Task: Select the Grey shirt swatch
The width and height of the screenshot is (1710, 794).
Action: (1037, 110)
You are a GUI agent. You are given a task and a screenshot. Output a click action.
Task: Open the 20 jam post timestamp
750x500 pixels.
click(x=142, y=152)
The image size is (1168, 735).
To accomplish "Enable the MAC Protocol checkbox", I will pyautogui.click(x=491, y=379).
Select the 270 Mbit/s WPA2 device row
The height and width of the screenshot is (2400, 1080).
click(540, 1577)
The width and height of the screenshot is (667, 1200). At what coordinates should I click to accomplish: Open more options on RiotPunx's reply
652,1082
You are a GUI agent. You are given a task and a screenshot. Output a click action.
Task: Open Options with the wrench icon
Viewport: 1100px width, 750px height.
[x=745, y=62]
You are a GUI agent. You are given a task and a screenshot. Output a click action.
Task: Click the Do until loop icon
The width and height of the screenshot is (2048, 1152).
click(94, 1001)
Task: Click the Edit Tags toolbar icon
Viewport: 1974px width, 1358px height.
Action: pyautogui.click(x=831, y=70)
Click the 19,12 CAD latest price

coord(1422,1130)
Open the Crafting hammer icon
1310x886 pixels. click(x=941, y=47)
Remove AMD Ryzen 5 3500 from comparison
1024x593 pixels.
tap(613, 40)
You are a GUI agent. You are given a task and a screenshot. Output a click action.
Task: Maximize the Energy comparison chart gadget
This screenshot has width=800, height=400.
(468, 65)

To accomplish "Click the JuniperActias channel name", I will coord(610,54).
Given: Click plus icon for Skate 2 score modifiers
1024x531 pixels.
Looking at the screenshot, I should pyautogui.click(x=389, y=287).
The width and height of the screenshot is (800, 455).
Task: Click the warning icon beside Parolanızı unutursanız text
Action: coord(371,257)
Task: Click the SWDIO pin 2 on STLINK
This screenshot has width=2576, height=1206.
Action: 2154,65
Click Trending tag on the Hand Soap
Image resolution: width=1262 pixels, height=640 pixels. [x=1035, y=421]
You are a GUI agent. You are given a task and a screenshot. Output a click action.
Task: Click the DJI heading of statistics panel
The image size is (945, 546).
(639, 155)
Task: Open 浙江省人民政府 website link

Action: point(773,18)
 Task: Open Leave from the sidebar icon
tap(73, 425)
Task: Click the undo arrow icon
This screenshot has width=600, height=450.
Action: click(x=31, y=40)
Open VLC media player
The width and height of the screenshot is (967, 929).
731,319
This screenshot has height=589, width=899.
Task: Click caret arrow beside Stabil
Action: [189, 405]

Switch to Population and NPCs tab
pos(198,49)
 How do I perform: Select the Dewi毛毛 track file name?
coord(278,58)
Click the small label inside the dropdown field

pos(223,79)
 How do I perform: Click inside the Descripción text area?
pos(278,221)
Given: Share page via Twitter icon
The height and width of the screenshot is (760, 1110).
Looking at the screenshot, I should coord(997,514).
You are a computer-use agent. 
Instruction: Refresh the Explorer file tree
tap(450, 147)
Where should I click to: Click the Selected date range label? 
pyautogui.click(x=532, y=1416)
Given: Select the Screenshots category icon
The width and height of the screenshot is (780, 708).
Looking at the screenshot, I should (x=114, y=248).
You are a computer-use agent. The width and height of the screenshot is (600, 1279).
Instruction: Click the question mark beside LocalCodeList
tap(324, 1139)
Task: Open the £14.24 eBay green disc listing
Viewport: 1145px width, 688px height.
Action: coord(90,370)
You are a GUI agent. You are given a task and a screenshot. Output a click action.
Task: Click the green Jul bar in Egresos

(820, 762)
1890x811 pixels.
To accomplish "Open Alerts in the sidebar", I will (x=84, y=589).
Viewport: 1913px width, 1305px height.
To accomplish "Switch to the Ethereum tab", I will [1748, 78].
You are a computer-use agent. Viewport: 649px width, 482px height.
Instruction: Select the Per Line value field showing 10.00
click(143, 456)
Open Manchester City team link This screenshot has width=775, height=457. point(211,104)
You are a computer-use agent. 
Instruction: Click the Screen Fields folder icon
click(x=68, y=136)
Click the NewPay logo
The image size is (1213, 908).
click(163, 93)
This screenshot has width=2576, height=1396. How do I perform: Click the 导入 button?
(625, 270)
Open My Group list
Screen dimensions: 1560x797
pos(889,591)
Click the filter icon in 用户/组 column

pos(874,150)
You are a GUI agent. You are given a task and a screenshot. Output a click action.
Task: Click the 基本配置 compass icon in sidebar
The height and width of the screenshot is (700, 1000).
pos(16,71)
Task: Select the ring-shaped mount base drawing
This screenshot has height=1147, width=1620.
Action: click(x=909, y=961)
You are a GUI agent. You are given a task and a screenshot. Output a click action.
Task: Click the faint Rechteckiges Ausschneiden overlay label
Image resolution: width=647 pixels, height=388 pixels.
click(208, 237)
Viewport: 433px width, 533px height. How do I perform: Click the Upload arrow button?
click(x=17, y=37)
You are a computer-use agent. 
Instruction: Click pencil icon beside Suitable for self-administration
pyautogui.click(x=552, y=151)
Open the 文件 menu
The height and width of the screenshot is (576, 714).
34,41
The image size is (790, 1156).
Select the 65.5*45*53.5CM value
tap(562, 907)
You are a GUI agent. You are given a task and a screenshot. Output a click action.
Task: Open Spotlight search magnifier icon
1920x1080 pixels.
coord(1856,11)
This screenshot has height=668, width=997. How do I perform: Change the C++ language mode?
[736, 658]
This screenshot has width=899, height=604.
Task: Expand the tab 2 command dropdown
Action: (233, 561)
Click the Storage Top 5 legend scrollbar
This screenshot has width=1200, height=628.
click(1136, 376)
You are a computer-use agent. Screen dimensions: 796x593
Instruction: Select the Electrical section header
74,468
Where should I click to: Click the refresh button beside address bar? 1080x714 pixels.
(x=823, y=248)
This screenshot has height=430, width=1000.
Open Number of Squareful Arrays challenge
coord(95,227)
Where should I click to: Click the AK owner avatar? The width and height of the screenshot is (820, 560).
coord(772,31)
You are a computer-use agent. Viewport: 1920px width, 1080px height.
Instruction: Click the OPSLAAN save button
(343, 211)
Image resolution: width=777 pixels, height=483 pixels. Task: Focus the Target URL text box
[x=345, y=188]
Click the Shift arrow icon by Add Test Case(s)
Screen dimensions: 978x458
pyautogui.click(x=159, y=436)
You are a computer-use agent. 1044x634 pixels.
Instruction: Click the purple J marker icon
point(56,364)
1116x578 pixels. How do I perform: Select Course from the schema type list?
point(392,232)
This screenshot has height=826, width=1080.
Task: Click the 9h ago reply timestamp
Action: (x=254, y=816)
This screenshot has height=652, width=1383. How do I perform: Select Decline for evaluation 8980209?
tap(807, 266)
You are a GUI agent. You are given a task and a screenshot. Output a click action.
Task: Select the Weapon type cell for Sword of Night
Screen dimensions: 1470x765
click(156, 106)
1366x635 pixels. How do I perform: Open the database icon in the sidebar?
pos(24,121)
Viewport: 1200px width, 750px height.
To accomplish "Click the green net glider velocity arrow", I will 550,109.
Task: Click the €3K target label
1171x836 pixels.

***

• Your goal: Copy the lines of the data above verbatim, from the line containing "Task: Select the ring-shaped" through the line containing "click(1136, 376)", both lines included.

• Solution to this task:
Task: Select the ring-shaped mount base drawing
This screenshot has height=1147, width=1620.
Action: click(x=909, y=961)
You are a GUI agent. You are given a task and a screenshot. Output a click action.
Task: Click the faint Rechteckiges Ausschneiden overlay label
Image resolution: width=647 pixels, height=388 pixels.
click(208, 237)
Viewport: 433px width, 533px height. How do I perform: Click the Upload arrow button?
click(x=17, y=37)
You are a computer-use agent. 
Instruction: Click pencil icon beside Suitable for self-administration
pyautogui.click(x=552, y=151)
Open the 文件 menu
The height and width of the screenshot is (576, 714).
34,41
The image size is (790, 1156).
Select the 65.5*45*53.5CM value
tap(562, 907)
You are a GUI agent. You are given a task and a screenshot. Output a click action.
Task: Open Spotlight search magnifier icon
1920x1080 pixels.
coord(1856,11)
This screenshot has height=668, width=997. How do I perform: Change the C++ language mode?
[736, 658]
This screenshot has width=899, height=604.
Task: Expand the tab 2 command dropdown
Action: (233, 561)
Click the Storage Top 5 legend scrollbar
This screenshot has width=1200, height=628.
click(1136, 376)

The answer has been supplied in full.